Advanced Data Structures Flashcards
What are B-Trees?
B-Trees are balanced search trees designed to work well on disks or other storage devices.
They are similar to Red-Black Trees, but they are better at minimizing disk I/O operations.
A B-tree T is a rooted tree (whose root is T.root) having the following properties:
- Every node x has the following attributes:
- x.n, the number of keys currently stored in node x
- the x.n keys themselves, stored in nondecreasing order
- x.leaf, a boolean value that is TRUE if x is a leaf and FALSE if x is an internal node
- Each internal node x also contains x.n + 1 pointers to x.c_1, x.c_2, … x.cₓ.ₙ₊₁ to its children. Leaf nodes have no children, and so their c_i attributes are undefined.

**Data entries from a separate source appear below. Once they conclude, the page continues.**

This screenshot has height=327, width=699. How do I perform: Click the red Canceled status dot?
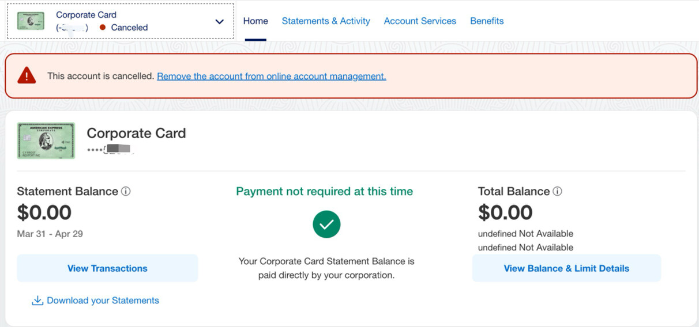click(x=103, y=27)
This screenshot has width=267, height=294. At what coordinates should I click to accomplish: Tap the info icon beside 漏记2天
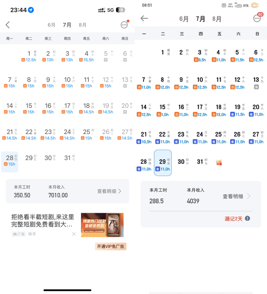point(247,219)
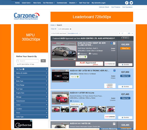Click the 11 photos camera icon
147x130 pixels.
coord(90,54)
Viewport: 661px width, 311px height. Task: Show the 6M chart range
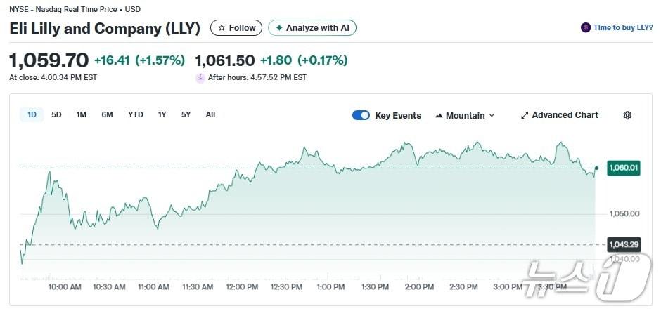[107, 114]
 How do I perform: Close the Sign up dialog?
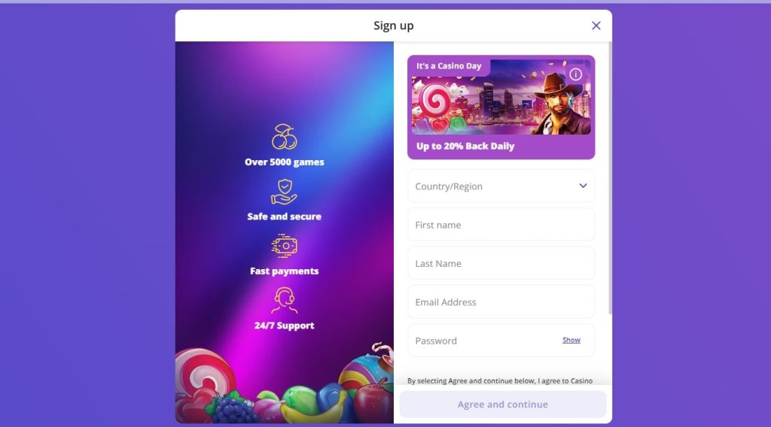(596, 26)
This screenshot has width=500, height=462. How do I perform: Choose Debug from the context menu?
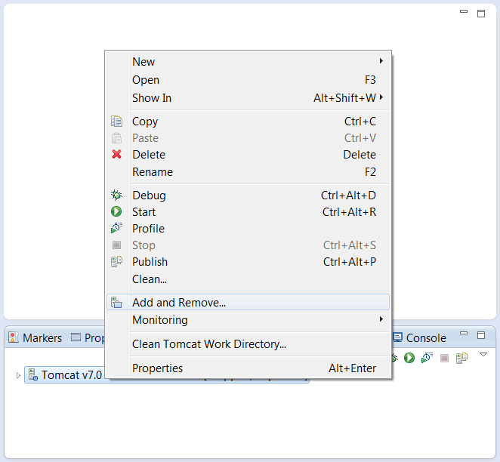[149, 196]
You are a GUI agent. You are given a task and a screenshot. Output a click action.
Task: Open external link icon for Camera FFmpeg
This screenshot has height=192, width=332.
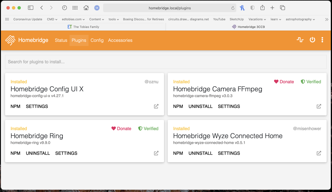pyautogui.click(x=319, y=106)
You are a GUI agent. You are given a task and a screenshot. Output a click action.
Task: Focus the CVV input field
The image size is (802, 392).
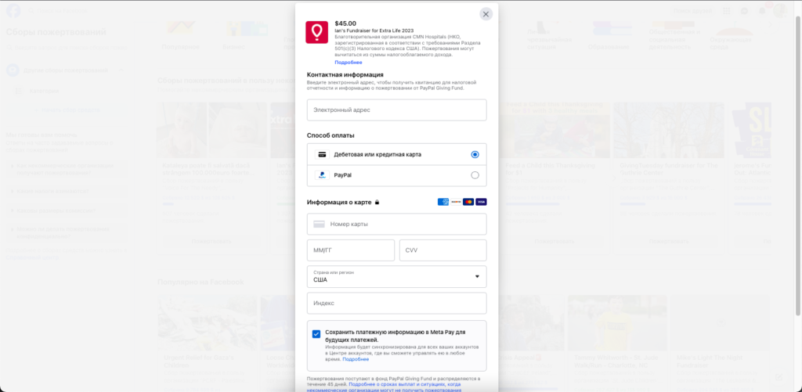coord(443,250)
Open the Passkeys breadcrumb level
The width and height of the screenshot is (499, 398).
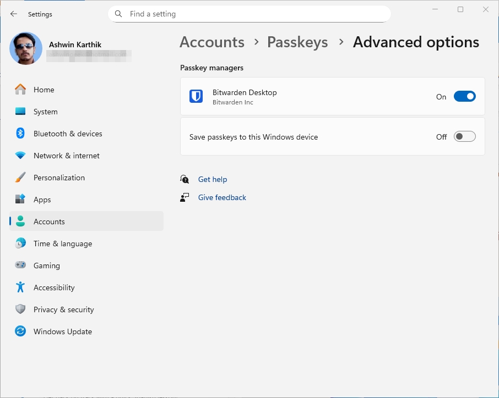click(x=297, y=42)
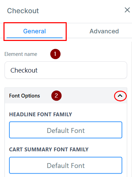Screen dimensions: 132x177
Task: Open the Cart Summary Font Family dropdown
Action: pos(66,165)
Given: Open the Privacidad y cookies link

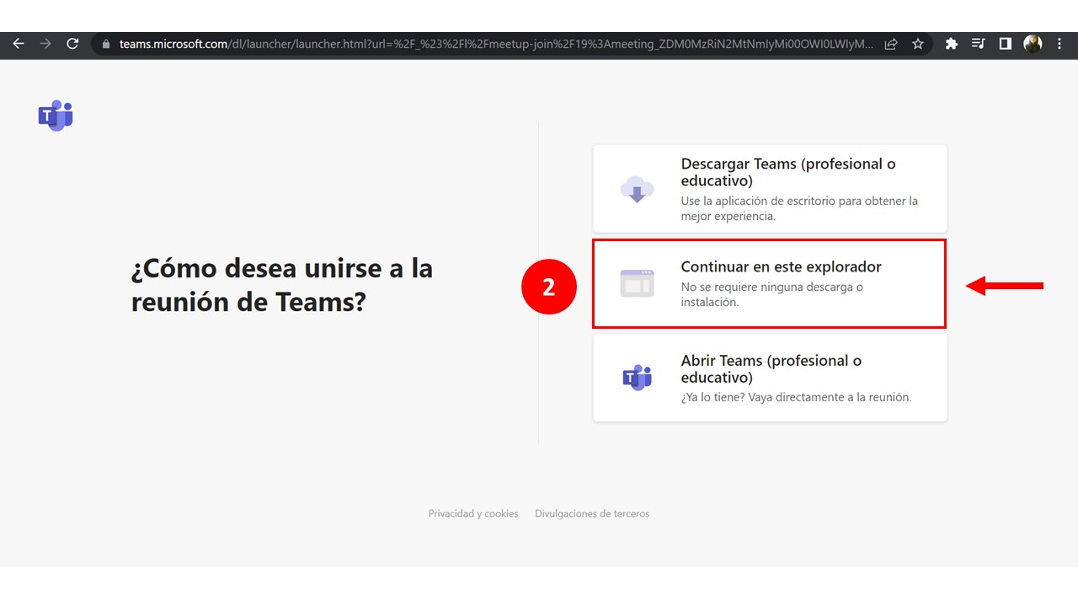Looking at the screenshot, I should pos(472,513).
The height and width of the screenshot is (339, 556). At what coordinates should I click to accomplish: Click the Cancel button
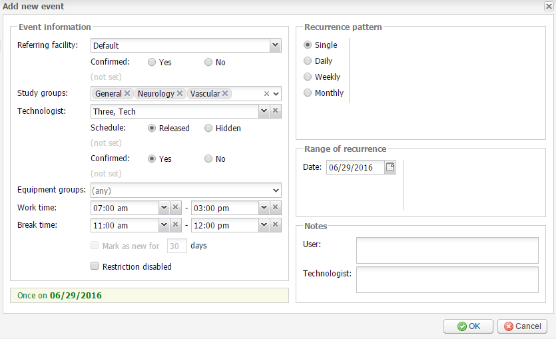522,326
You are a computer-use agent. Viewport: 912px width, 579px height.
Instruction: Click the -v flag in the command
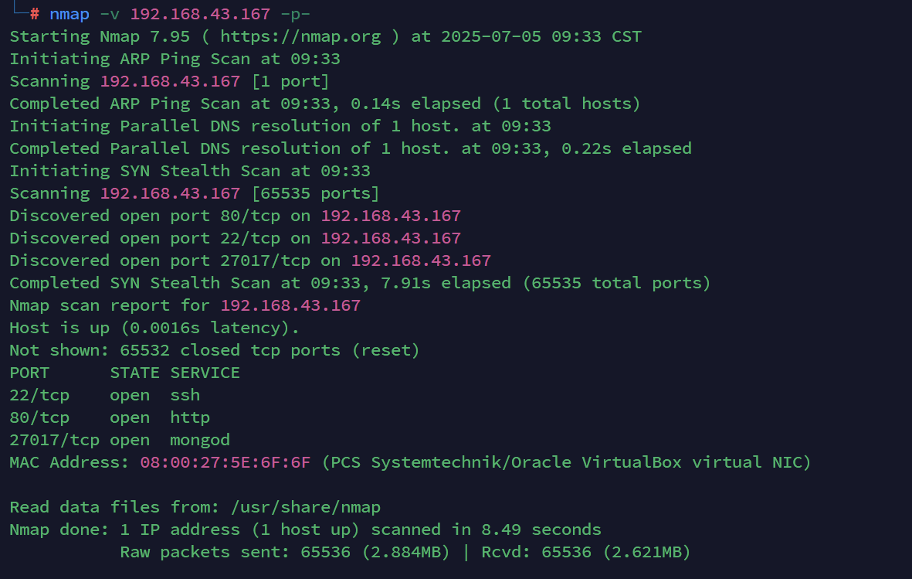point(109,14)
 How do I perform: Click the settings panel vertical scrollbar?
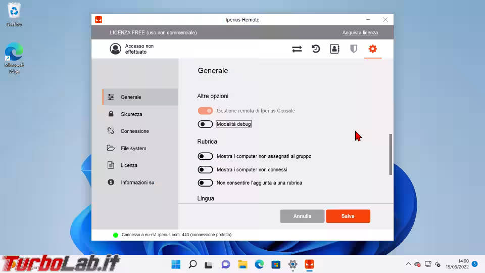point(391,154)
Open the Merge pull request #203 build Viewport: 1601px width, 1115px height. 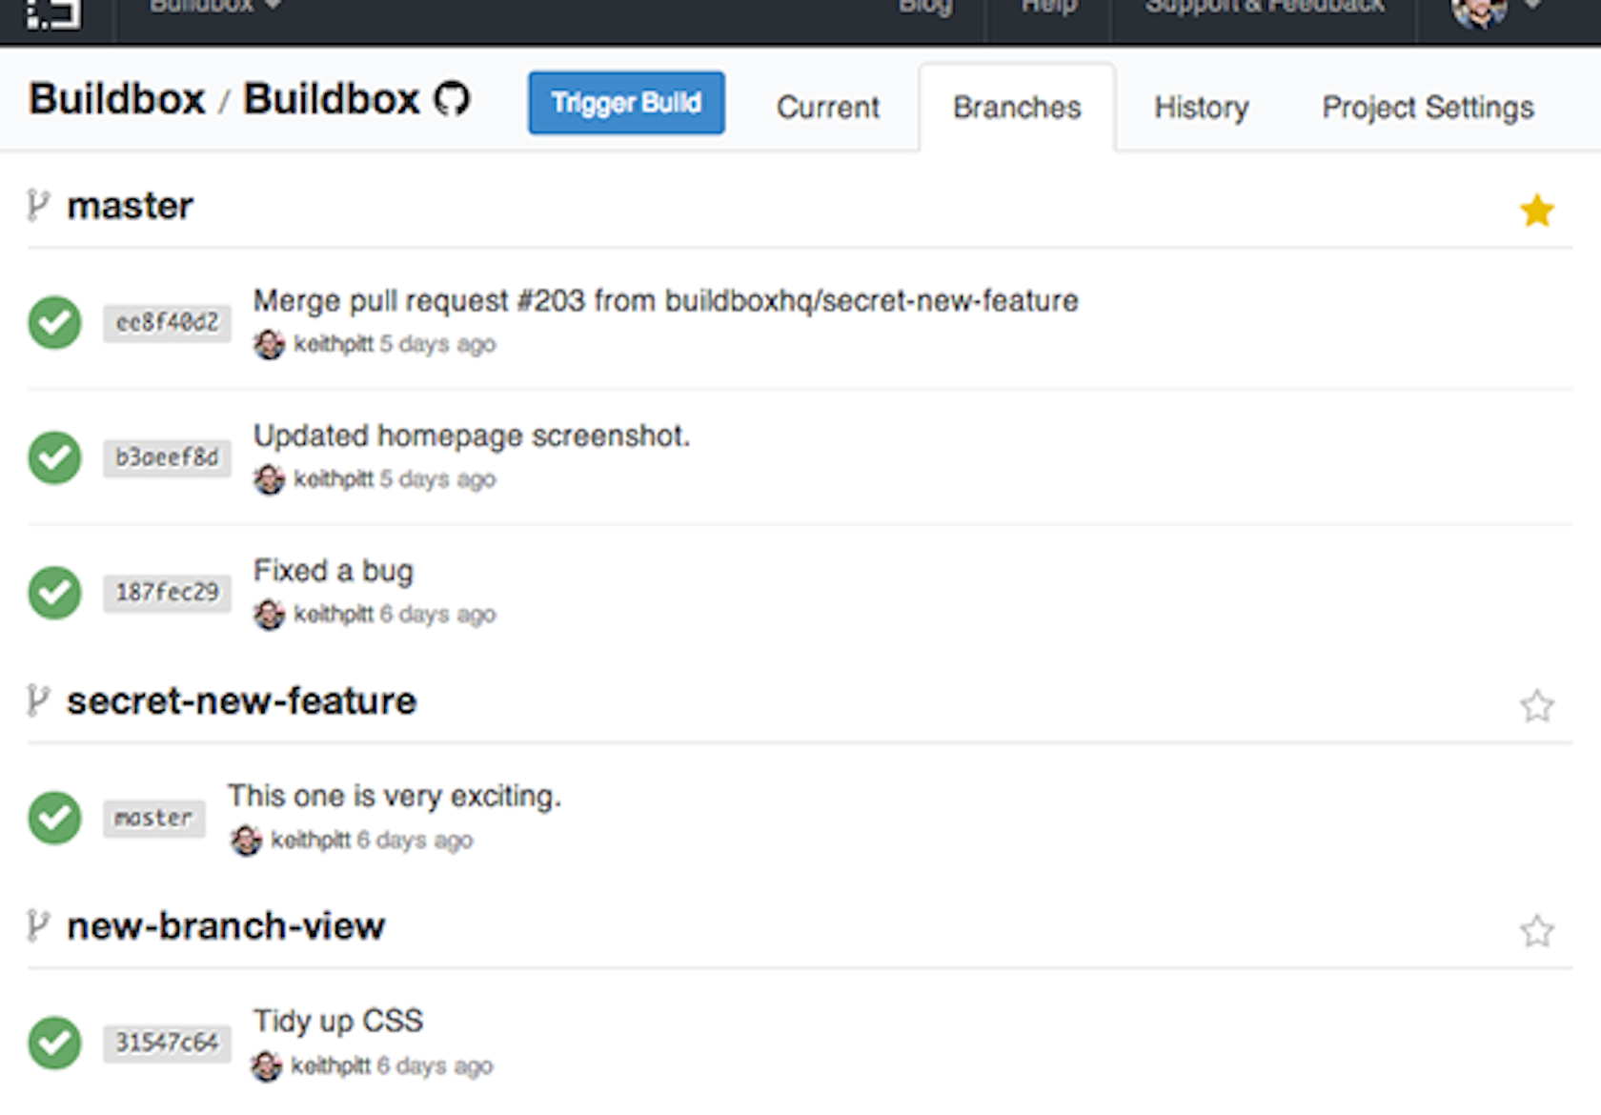click(665, 299)

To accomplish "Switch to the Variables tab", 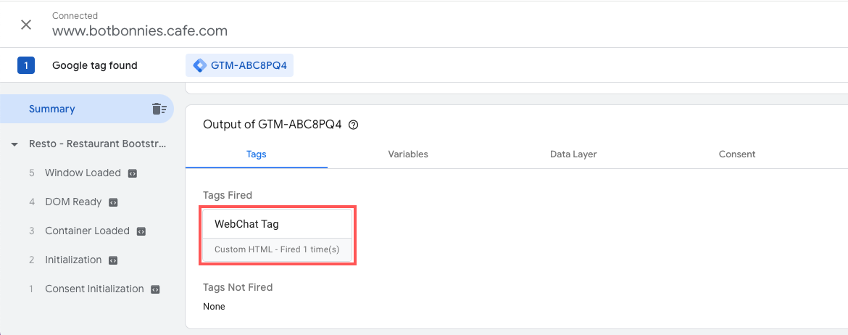I will coord(408,154).
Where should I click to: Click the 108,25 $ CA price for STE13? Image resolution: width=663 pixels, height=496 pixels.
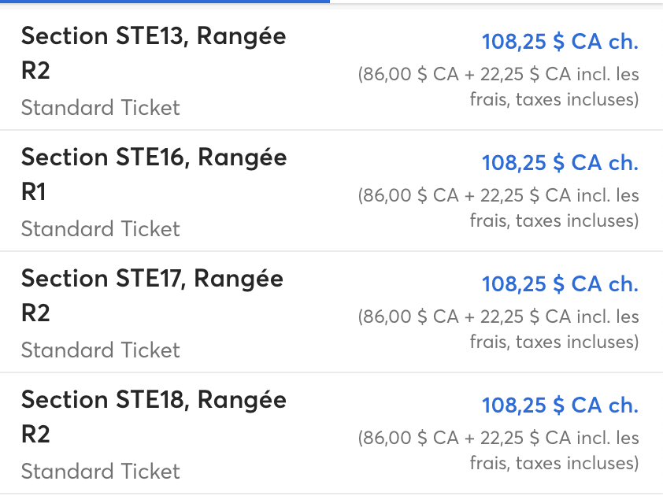(x=560, y=42)
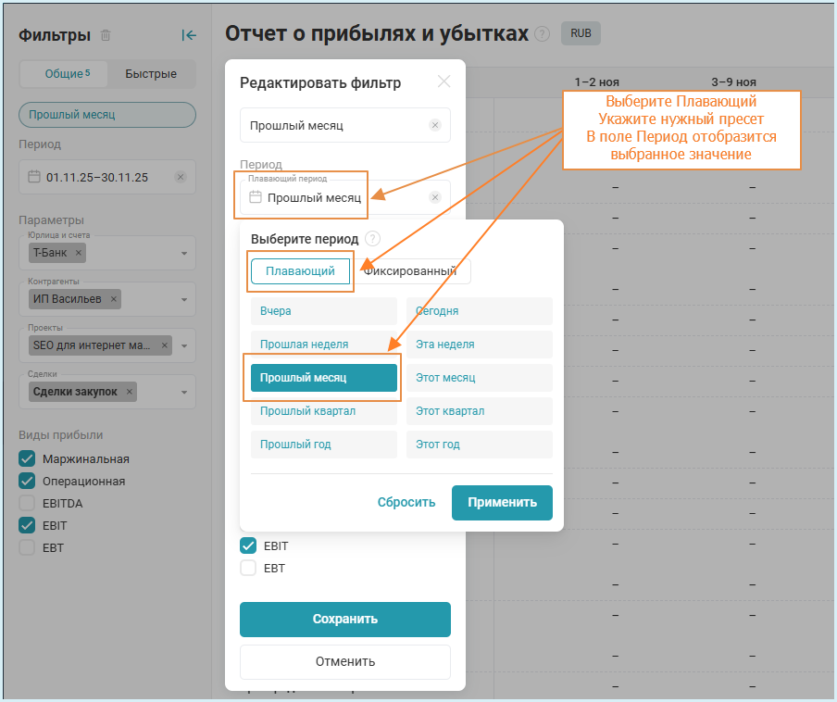Switch to the Быстрые tab
This screenshot has width=837, height=702.
coord(151,74)
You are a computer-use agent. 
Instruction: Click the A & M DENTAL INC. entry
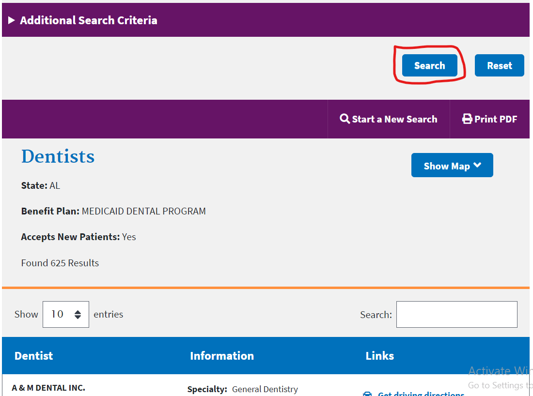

- The keys x.key_i separate the ranges of keys stored in each subtree: if k_i is any key stored in the subtree with root x.c_i, then k_1 <= x.key_1 <= k_2 <= x.key_2 <= … <= x.key_x.n <= k_x.n+1
- All leaves have the same depth, which is tree’s height h
- Nodes have lower and upper bounds on the number of keys they can contain. We express these bounds in terms of a fixed integer t >= 2 called the minimum degree of the B-tree:
a) Every node other than the root must have at least t-1 keys. Every internal node other than the root thus has at least t children. If the tree is nonempty, the root must have at least one key.
b) Every node may contain at most 2t -1 keys. Therefore, an internal node may have at most 2t children. We say that a node is full if it contains exactly 2t-1 keys
What is the difference between B-Trees and Red-Black Trees?
B-Trees can have any number of child nodes, hence the branching factor is much larger
How are new keys inserted into a B-tree?
Inserting a key into a B-tree is significantly more complicated than inserting a key into a binary search tree. As with binary search trees, we search for the leaf position at which to insert the new key. With a B-tree, however, we cannot simply create a new leaf node and insert it, as the resulting tree would fail to be a valid B-tree.
Instead, we insert the new key into an existing leaf node. Since we cannot insert a key into a leaf node that is full, we introduce an operation that splits a full node y (having 2t-1 keys) around its median key y.key_t into tow nodes having only t-1 keys each. The median key moves up into y’s parent to identify the dividing point between the two new trees.